● **PETIKAN TEKS**:

SIAGAINDONESIA.ID – Mahasiswa Prodi S-1 Pendidikan Bahasa Inggris, Fakultas Bahasa dan Seni (FBS), Universitas Negeri Surabaya (Unesa), Muhammad Naufal Luthviansyah berhasil lolos program Indonesian International Student Mobility Award (IISMA) di Michigan State University, Amerika Serikat. Ia menjalani program belajar selama lima bulan, Agustus s.d Desember 2024.
Mahasiswa asal Pacet, Mojokerto itu mengaku senang bisa mewujudkan salah satu impiannya kuliah di luar negeri. Ia juga mengatakan, semangatnya itu terinspirasi perkataan sang kakek, agar tidak hanya bermimpi, tetapi juga perlu berjuang mewujudkan.
“Saya punya mimpi belajar di luar negeri, dan saya kejar melalui berbagai persiapan sampai benar-benar terwujud. Alhamdulillah, bisa tercapai sekarang melalui IISMA-Co,” ungkapnya.
Untuk bisa lolos program tersebut, apalagi tembus di kampus ternama di United State of America (USA) sudah barang tentu membutuhkan effort yang tidak mudah. Naufal mengatakan, ada beberapa syarat yang harus dipenuhi, salah satunya kemampuan bahasa Inggris yang dibuktikan dengan sertifikat TOEFL atau Duolingo.
Semula, Naufal mengira program IISMA bisa menggunakan sertifikat kemampuan bahasa Inggris berupa Test of English Proficiency (TEP). Ternyata, tidak bisa. Akhirnya, ia fokus latihan ruti dan mengikuti tes Duolingo.
“Selain persiapan, tantangan yang berat waktu itu ialah harus bolak-balik mengurus berkas pendaftaran, sementara saya sedang menjalani KKN di Jombang. Jadi, harus pulang pergi Jombang-Surabaya dan Sidoarjo,” ujar pria yang berdomisi di Sidoarjo itu.

● **PETIKAN CATATAN**:

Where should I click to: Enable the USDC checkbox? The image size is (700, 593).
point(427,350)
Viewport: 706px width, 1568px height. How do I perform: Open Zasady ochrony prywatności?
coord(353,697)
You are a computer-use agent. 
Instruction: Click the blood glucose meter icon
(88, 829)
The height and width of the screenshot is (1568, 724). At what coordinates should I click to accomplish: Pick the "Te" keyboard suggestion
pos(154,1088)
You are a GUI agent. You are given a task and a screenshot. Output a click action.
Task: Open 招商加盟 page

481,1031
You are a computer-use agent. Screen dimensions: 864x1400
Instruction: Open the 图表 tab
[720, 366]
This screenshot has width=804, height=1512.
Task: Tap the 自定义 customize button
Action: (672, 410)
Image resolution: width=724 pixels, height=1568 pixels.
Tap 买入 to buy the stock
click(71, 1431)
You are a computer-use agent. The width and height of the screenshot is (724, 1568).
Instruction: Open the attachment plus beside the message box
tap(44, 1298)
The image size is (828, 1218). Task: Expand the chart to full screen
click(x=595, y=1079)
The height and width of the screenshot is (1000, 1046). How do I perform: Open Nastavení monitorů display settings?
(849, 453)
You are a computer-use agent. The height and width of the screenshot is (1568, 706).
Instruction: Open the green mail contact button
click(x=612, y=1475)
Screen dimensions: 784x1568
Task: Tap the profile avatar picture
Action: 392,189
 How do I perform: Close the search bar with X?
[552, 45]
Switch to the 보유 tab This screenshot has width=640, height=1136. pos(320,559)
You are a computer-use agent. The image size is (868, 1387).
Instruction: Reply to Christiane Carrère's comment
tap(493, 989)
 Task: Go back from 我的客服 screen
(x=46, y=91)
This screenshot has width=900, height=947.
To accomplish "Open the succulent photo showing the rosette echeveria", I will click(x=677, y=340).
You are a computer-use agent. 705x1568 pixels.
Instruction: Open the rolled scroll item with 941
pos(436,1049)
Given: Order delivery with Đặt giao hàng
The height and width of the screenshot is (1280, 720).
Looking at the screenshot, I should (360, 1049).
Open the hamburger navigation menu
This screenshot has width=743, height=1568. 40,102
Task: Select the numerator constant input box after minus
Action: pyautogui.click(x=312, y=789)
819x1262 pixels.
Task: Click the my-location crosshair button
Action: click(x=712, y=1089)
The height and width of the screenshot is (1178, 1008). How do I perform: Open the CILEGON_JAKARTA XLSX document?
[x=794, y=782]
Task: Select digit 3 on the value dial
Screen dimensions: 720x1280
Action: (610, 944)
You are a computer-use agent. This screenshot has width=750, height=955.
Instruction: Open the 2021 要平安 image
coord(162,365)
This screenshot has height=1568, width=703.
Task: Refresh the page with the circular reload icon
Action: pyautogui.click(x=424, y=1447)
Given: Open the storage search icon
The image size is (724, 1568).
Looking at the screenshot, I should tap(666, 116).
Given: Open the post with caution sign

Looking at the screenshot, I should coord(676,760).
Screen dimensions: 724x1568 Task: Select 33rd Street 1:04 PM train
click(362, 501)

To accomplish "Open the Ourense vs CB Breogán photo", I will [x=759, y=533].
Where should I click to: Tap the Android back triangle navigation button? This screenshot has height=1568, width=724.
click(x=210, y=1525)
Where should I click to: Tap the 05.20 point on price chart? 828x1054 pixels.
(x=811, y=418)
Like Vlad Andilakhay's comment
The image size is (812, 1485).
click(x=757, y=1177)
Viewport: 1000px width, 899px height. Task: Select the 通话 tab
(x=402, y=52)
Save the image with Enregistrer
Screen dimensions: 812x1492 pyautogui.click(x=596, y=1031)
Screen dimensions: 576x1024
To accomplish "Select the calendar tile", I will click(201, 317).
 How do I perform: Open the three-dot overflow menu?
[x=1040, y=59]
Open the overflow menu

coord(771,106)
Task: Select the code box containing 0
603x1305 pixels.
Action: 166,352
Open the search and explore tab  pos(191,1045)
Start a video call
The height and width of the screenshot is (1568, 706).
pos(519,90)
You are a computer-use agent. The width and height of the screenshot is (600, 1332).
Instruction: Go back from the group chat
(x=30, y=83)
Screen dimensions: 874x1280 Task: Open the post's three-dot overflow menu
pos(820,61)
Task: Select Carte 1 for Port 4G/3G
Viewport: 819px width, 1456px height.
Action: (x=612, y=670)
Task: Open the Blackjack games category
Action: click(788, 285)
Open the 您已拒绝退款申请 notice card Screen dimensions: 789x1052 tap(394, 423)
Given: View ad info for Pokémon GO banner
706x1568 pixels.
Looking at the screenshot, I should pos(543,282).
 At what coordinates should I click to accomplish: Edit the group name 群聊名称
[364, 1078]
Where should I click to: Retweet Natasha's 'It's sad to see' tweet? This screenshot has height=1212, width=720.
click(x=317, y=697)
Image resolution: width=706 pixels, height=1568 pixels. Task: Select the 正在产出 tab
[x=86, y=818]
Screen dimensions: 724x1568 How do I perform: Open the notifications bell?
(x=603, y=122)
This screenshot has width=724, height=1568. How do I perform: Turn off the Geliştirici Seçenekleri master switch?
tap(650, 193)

● **TUGAS LATIHAN**:
[a] Sebutkan semua nama kota dan daerah di Indonesia yang muncul dalam berita tentang Naufal.
[b] Tuliskan lanjutan berita tentang Naufal, dimulai setelah kalimat terakhirnya.
Catatan tersebut diambil dari sumber lain, bukan dari berita tentang Naufal.

● **HASIL LATIHAN**:
[a] Surabaya, Pacet, Mojokerto, Jombang, Sidoarjo

[b]
Perjuangannya itu terbayar lunas setelah namanya masuk di daftar peserta yang lolos IISMA-Co 2024. Terlebih, setelah ia merasakan cuaca di negeri empat musim itu. Kesan pertama saat sampai di USA yaitu terpukau dengan penduduknya yang ramai dan aktif berkegiatan, termasuk di kampus tempatnya belajar.
“Para pelajar di sini sangat aktif dari segi komunitas maupun kegiatan pribadinya masing masing. Dari aku sendiri, agak hectic jadinya. Karena tidak menyangka di tempat ini bakalan banyak kegiatan juga secara pribadi maupun dari pihak IISMA, salah satu kegiatan awal yang saya ikuti yaitu olahraga dan mengunjungi bazar Meijer Fan Fest,” ucapnya.
Selain itu, Naufal juga terkesan dengan sistem perkuliahan dan sarana prasarana di tempatnya kuliah. Sistem pembelajaran sudah terintegrasi dengan teknologi. Selain ada LCD proyektor, juga ada kamera, microphone, dan alat yang dibutuhkan dalam pembelajaran luring dan daring lainnya.
Naufal mempelajari beberapa mata kuliah, salah satunya Social Inequality, yang membahas tentang ketidakadilan sosial dari strata penduduk, perbandingan kelas ekonomi, dan faktor yang membentuk ketidakadilan dalam sosial.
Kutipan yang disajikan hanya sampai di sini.